On Asia and European cruises, fellow passengers are primarily European and
predominately English and German. Children aged seven or eight and above
have a marvelous time aboard these ships, but don't expect activities
designed specifically for them. We had a 6 year old and a 12 year old
onboard our cruise and they had a great time.
Star Clippers Cruises tend to attracts a mix of ages from young
honeymooners to couples in their 60s and 70s. On the whole it's an active,
energetic and physically fit group of passengers with few couch potatoes.
Most are seasoned travelers, and many have a sailing background. The Star
Clipper inspires passionate loyalty among past passengers and there are
usually a large number of repeaters (50-75%).
I would highly recommend Star Clippers Cruises to those not seeking
Broadway type entertainment, casino gambling and disco style nightlife. A
highlight is the port talks, the crew fashion show of T-shirts and shorts
and the talent show. We had extremely gifted crewmembers entertain us at
night on the Tropical Deck from the carpenter to the bartender and chief
engineer.
The whole focus of these vessels is the pure sail experience and the easy
mixing with fellow passengers representing several nationalities and a
broad range of ages. Clipper cruises are best for people, who want an
authentic sail experience, small ports that large vessels can't visit, a
laid-back atmosphere, meeting new friends, and casual attire. People, who
prefer large-ship activities, casinos, spas, floorshows, large cabins,
formal dining, and dressing up for dinner, should avoid clipper cruises.
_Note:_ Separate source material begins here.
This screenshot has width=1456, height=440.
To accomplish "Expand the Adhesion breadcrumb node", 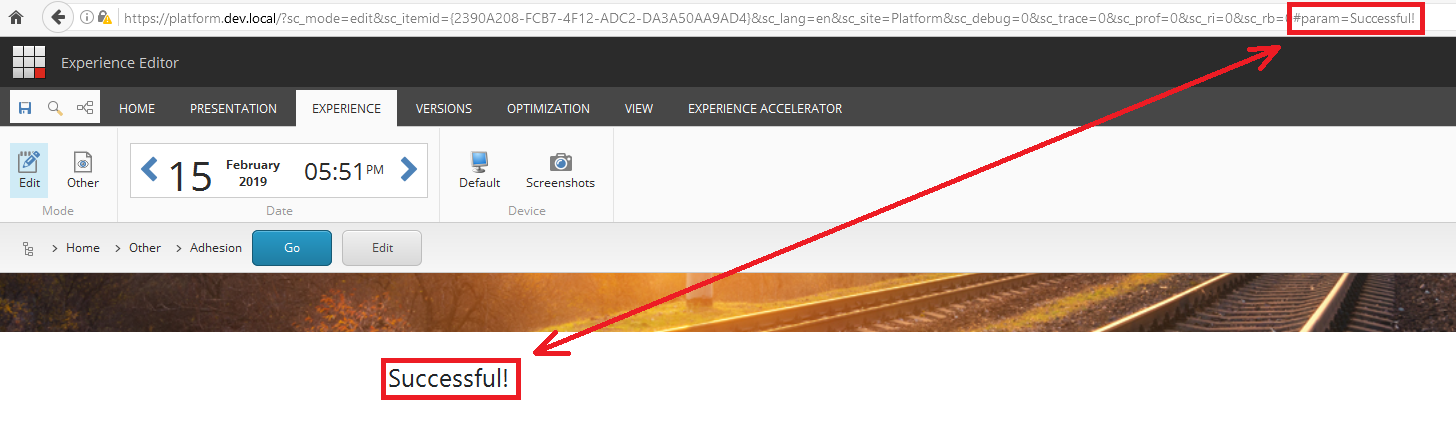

If you have a pre- existing medical condition that could require
professional help there is a nurse onboard, who can dispense seasickness
medication. I don't recommend these ships if you have a medical condition
that could erupt into an emergency, although a physician is always present
aboard a lengthy trans-ocean voyage.
It is a one-of-a-kind cruise adventure that appeals to yachtsmen and those
who love to sail. This is not a Windjammer-type experience the passengers
are well traveled, educated, and sophisticated, although many Star
Clippers repeaters also enjoy sailing with the Windjammer ships.
Children's Facilities
There are no children's facilities, but you will find passengers with
children aged six and above aboard some sailings. Children's programs do
not exist. A recent summer cruise saw 17 kids aboard and the cruise staff
hustled to create scavenger's hunts, buy coloring books and provide
videos. Counselors are not part of staff and the ships really are not
advisable for children under 8. Infant needs - including cribs, high
chairs and diapers and formula -- are not available on board. Children eat
with their parents with no children's menus. Pregnant women in third
trimester cannot sail.
Attire
An informal onboard atmosphere prevails at all times and casual attire can
be worn at breakfast and lunch. Recommended dinner dress for women are
sundresses, skirts or slacks. Shorts and t-shirts are not permitted in the
dining room in the evening. At night, men wear pants and a dress shirt.
There is no need to bring formal wear. There are no formal evenings.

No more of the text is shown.